Working on a Computer Vision Project? These Code Chunks Will Help You !!!

Last Updated on July 25, 2023 by Editorial Team

Author(s): Chinmay Bhalerao

Originally published on Towards AI.

An introduction to a few “used to” methods in a computer vision project

“VR and AR will eventually converge, and smart glasses will take over our digital interactions.”― Carlos López (Founder @ Oarsis)

The amazing thing about working in Computer vision and machine learning is that after every few years, somebody invents something crazy that makes you totally reconsider what's possible!!!

The World got a new eye & new way of thinking and tracking objects since the emergence of Computer vision algorithms. Starting from Region-Based Convolutional Neural Networks [RCNN] to YOLO V7, detectron-2, segformer, and classification architectures, computer vision changed drastically for higher efficiency of detection and higher latency with less requirement of time and computational expensiveness.

A computer vision project is a combination of many things, from data collection to successful deployment. Understanding data and the right processing and training is the key to success. Below are a few code chunks with descriptions of their work that will ease your working on the project.

1. Know your dataset’s instances

for the object detection or segmentation project, we annotate our dataset with the help of external annotation tools like makesense.ai, VGG annotator, LableIMG, etc.

Example of an imbalance dataset in object detection [Image Source]

We know the exact number of images, but it's hard to know how many instances of each class we have. Knowing instances of the class will tell you if your dataset is imbalanced or not. It will have a deep impact on the learning model if your instances are not balanced.

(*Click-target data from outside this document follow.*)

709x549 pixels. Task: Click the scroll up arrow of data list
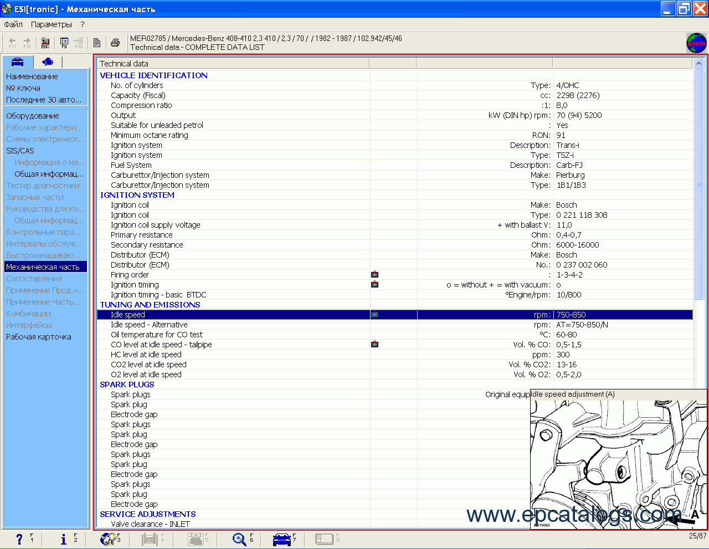point(698,64)
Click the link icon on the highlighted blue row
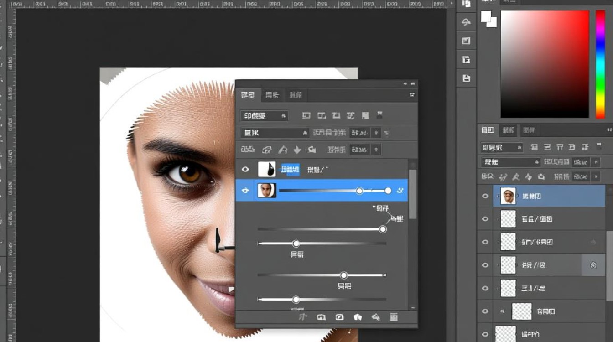This screenshot has width=613, height=342. coord(400,191)
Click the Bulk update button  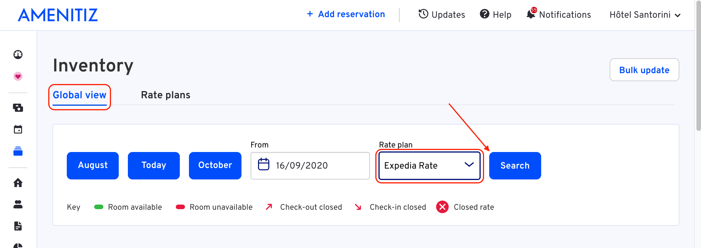point(644,70)
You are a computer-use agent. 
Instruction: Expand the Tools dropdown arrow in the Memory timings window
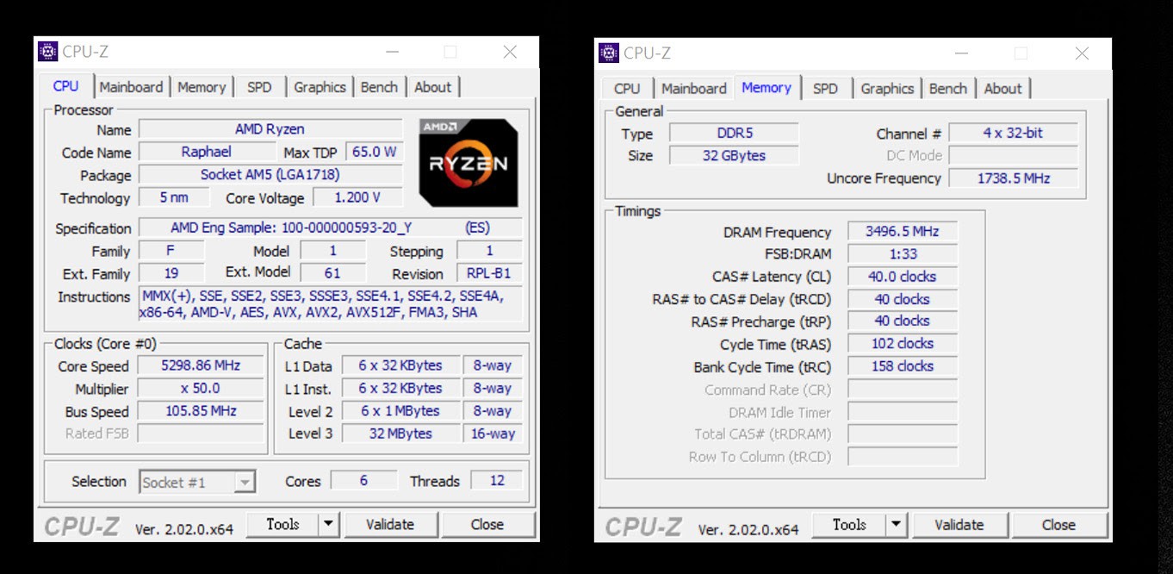click(897, 525)
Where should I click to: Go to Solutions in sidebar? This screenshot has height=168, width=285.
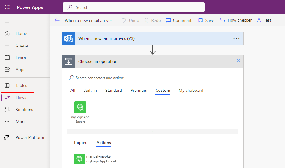(24, 110)
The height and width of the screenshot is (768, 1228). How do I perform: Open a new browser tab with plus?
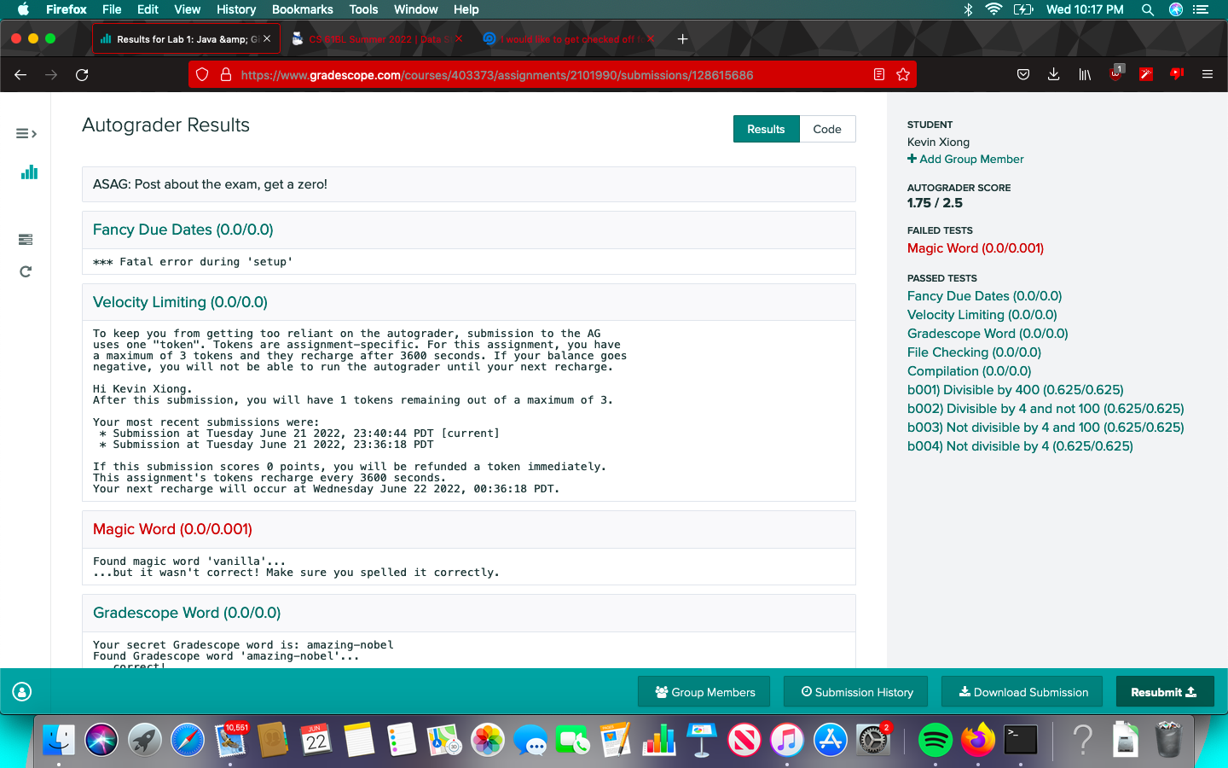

So after downloading annotated dataset and its annotation file, you can use the following chunk of code to see the class balance status.

import os
#Give path of folder in which you stored images and annotations 
path = r"Your dataset *folder* location" 
# Change the directory to path 
os.chdir(path)
x=[]
# Spinning through all files 
for file in os.listdir():
# Checking for text annotation file 
 if file.endswith(".txt"):
 file_path = f"{path}\{file}"
 with open(file_path, 'r') as f:
 for line in f:
 a=line[0]
 x.append(a)
print(x)
#to count instances 
from collections import Counter
Counter(x)

You can see, at last, the counter gives instance values for each class, and then on your model criteria, you can decide if the dataset needs further balancing or not.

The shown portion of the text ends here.